Preparing Segment Reporting Disclosures #

Once reportable segments are identified, the next step is preparing the disclosures. Under ASC 280, as updated by ASU 2023-07, public companies must provide detailed segment-level financial data, including revenue, profit or loss, and assets for each reportable segment. Additionally, they must disclose significant segment expenses, which are determined based on what the chief operating decision maker (CODM) deems material. This could include expenses related to research and development, marketing, or operational costs specific to each segment[3][6].

For instance, if a company has a technology segment with significant research and development expenses, these expenses would need to be disclosed separately for that segment. This provides investors with a clearer understanding of how resources are being allocated to drive innovation and growth in that area.

Interpreting Segment Reporting Disclosures #

Interpreting segment reporting disclosures involves analyzing the financial performance of each business segment to understand its contribution to the company’s overall financial health. Investors and analysts can use this information to identify areas of strength and weakness, assess the effectiveness of strategic decisions, and evaluate potential risks associated with individual segments.

For example, if a company’s retail segment shows a decline in profitability, while its technology segment is experiencing rapid growth, this information can help investors understand the strategic importance of each segment and how resources are being reallocated to support growth areas.

Practical Advice for Implementation #

Implementing the new segment reporting standards requires careful planning and coordination. Here are a few practical tips for companies:

  1. Identify the CODM: Clearly define who the CODM is and ensure that their perspective is integrated into the segment reporting process. This is crucial because the CODM’s view determines which expenses are considered material and thus disclosed[6].

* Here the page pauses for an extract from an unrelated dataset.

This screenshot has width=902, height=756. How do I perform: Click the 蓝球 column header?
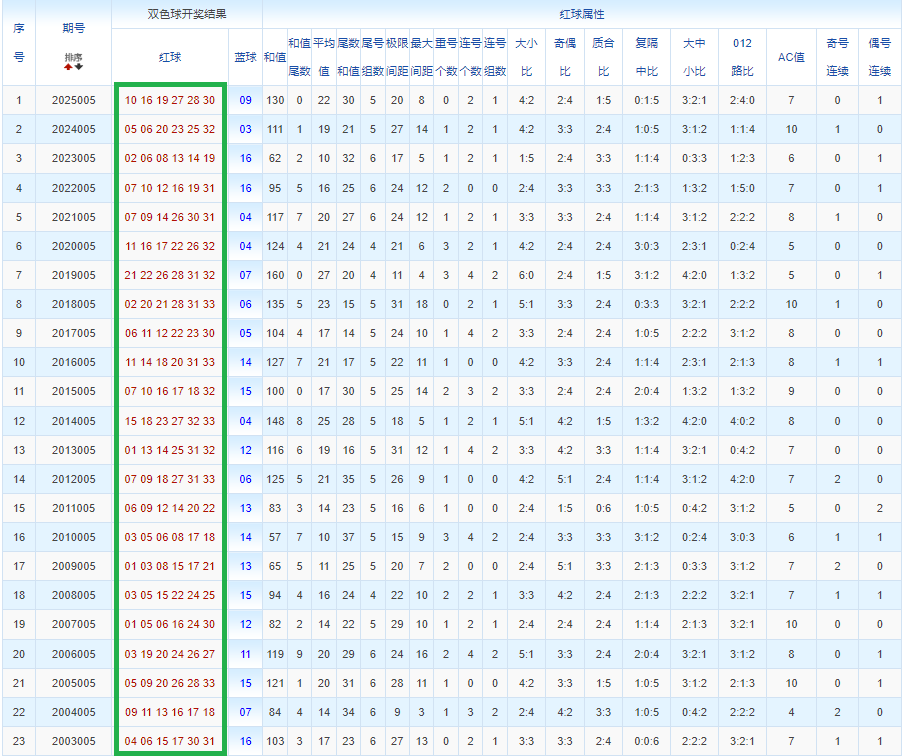click(245, 58)
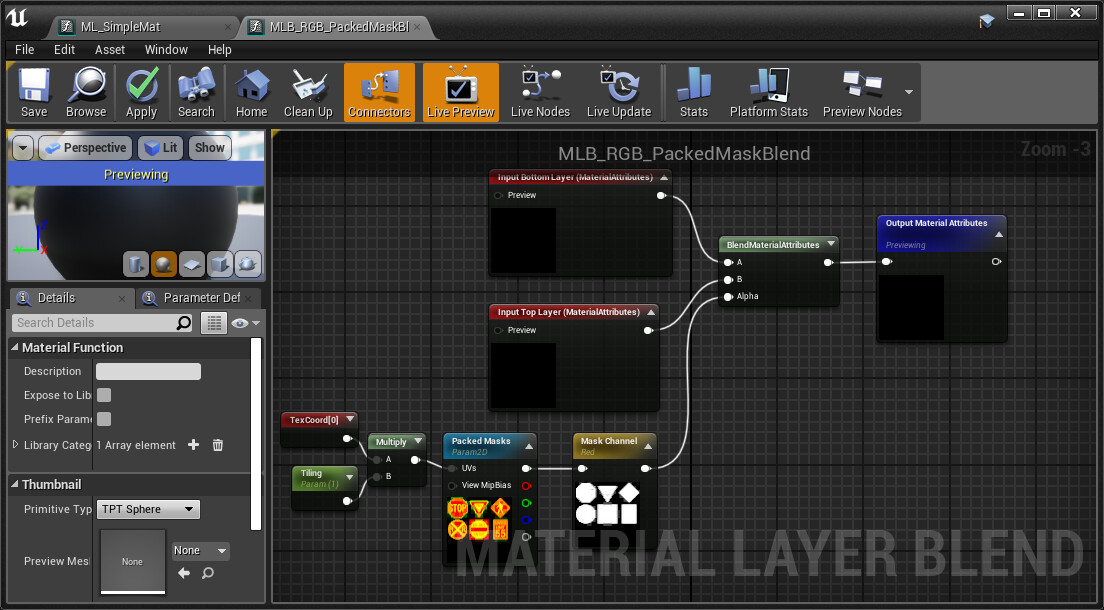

  2. Align with GAAP: Ensure that at least one of the disclosed profit or loss measures aligns with GAAP. This helps maintain consistency and comparability across different segments and companies[9].

  3. Enhance Transparency: Provide detailed qualitative and quantitative information about each segment’s performance. This includes explaining how the CODM uses the disclosed measures of segment profit or loss to manage segment operations[6].

  4. Prepare for Recasting: If there are changes in the composition of reportable segments, be prepared to recast prior period segment information for comparability[2].

Challenges and Opportunities #

The new standards present both challenges and opportunities for companies. On one hand, preparing detailed segment-level financial data requires significant resources and may increase reporting complexity. On the other hand, enhanced transparency can build investor confidence and support sustainable growth by providing stakeholders with a clearer understanding of how each business segment contributes to overall performance.

For instance, companies that are diversifying into new markets can use segment reporting to demonstrate the strategic value of these new ventures. By providing detailed insights into how these new segments are performing, companies can attract investors who are interested in growth opportunities.

Conclusion #

Preparing and interpreting segment reporting disclosures under the new financial statement standards requires a deep understanding of the updated requirements and a strategic approach to implementation. By providing detailed financial insights into each business segment, companies can enhance transparency, build investor confidence, and support sustainable growth. Whether you’re an investor looking to understand a company’s strategic direction or a business leader seeking to optimize resource allocation, segment reporting is a powerful tool that offers valuable insights into the performance and potential of each business segment.